Die 18 Stücke, welche auf der aktuellen Veröffentlichung „Der rote Elvis“ enthalten sind, decken einen großen Teil der Aufnahmen für Capitol ab. Sie waren bislang bestenfalls als Einzelstücke auf Zusammenstellungen erhältlich und galten weitgehend als verschollen. Bereits die ersten Takte der Musik erklären, warum der Album-Titel den Vergleich mit Elvis Presley sucht. Wenn man bei „Our Summer Romance“ (1959) nicht genau hinhört, könnte man glauben, ein unbekanntes Lied des King of Rock'n'Roll entdeckt zu haben. Mit sanfter Stimme besingt ein junger Mann seine Sommerliebe, die nicht vergehen soll. Intonation, Instrumentierung und die rhythmische Umsetzung sind unverkennbar an Elvis Presley angelehnt. Das Stück, welches Dean Reed selbst geschrieben hat, wurde 1960 ein Superhit in Südamerika, wo Reed bei einer Wahl zum beliebtesten Popstar Elvis Presly, Paul Anka, Ray Charls und Neil Sedaka hinter sich ließ. Die anschließende Tournee wurde ein gigantisches Ereignis, das den Nordamerikaner endgültig zu einem Superstar in Südamerika machte. Insofern ist es stimmig, gerade dieses Lied an den Anfang zu setzen, da es eng mit der Kunstpersona Reed verbunden ist.

Sein Erfolg diente später dazu, die Legende vom amerikanischen Star zu entwickeln, der aus Protest gegen den Vietnamkrieg den USA den Rücken gekehrt habe. In den Vereinigten Staaten war Reed jedoch nie erfolgreich. Die Lebensgeschichte des Dean Reed ist auch die Geschichte einer Biographianpassung. Der naiv-romantische Text wiederum spiegelt Reeds träumerische Suche nach einer harmonischen Heimat wieder, die sich nicht auf den konkreten Flecken Erde bezieht, der gerne mit dem Heimatbegriff assoziiert wird, sondern Heimat im Zustand der Zufriedenheit findet. Die Sommeromanze eines Schülers, von der er hier singt („Although the summer's gone , I'll try to carry on, although you won't be with me, and when school is through, I'll still be loving you“ - „Obwohl der Sommer vorbei ist, versuche ich, dich nicht zu vergessen, auch wenn du nicht bei mir bist. Auch wenn die Schulzeit zu Ende ist, werde ich dich immer noch lieben.“), erfährt im Laufe des Textes eine Wandlung zur universellen Liebe als Lebensglück („I love no one but you , my love belongs to you , someday I hope to marry you“ - Ich liebe nur dich allein, meine Liebe gehört dir, eines Tages heirate ich dich hoffentlich.“). Als Reed das Stück geschrieben hat, dürfte es für ihn kaum mehr als ein romantisches Liebeslied gewesen sein. Es bringt aber seine träumerische Ader zum Ausdruck, die bei ihm später angesichts sozialer Missstände in Südamerika die Sehnsucht nach einer utopischen Welt der Harmonie hervorbrachte und ihn für die Sache des Sozialismus kämpfen ließ. Dabei unterstützte er Salavdor Allende in Chile, schrieb Protestsongs oder wusch vor dem US-Konsulat in Santiago die blutgetränkte amerikanische Flagge rein, bevor er 1972 in die DDR übersiedelte. Die ersehnte utopische Welt, die wahre Heimat sollte er in der Realität nie finden.

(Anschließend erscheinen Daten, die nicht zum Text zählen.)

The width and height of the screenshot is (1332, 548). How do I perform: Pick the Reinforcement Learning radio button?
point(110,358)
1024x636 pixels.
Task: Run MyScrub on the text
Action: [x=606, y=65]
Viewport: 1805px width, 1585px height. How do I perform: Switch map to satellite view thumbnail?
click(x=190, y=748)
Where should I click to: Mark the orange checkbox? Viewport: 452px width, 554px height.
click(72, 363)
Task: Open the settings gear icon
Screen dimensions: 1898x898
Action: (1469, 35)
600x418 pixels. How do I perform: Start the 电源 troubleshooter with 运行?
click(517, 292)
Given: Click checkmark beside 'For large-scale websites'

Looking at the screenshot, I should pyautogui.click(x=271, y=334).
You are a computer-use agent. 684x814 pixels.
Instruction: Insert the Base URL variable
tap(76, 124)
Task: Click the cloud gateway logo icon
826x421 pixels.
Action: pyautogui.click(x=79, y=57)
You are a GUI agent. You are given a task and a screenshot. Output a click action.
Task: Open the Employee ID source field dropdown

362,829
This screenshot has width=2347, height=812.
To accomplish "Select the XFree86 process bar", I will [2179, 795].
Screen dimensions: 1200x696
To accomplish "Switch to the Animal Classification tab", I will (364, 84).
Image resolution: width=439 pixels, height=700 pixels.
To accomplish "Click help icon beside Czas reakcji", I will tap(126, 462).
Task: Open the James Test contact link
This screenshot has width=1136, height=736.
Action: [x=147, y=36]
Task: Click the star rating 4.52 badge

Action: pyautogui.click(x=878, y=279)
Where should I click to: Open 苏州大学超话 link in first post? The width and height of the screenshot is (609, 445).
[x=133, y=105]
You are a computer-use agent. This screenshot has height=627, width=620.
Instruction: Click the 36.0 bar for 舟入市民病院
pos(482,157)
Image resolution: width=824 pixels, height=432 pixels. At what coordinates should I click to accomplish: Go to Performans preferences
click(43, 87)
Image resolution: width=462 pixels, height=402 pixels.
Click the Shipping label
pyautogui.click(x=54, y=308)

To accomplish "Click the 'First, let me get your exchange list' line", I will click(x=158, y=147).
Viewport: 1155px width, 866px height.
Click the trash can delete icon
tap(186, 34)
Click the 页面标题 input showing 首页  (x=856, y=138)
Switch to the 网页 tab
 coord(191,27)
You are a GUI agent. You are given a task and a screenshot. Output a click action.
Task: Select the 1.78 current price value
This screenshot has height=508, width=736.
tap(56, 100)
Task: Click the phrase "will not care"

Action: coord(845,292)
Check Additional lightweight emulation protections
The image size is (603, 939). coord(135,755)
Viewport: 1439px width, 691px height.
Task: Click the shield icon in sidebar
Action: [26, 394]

Nur im Traum konnte ein Mensch wie Dean Reed zu Hause sein. Neben „Our Summer Romance“ enthält die CD mit der sanft dahin fließenden Ballade „The Search“, in der Reed die Bereitschaft besingt, für die wahre Liebe um die ganze Welt zu reisen, sowie einem Lied über die erste Liebe („Don't let her go“) zwei weitere Stücke aus seiner Feder. Das restliche Material haben andere Komponisten geschrieben. Reed interpretiert die zumeist flotten Rock'n'Roll-Nummern mit weicher Stimme, welche ausgezeichnet zu den gefühlvollen Texten passt.

Das 32seitige Booklet fasst mit einem Text von Stefan Ernsting, der auch in englischer Übersetzung enthalten ist, die seltsame Lebensgeschichte des Dean Reed zusammen.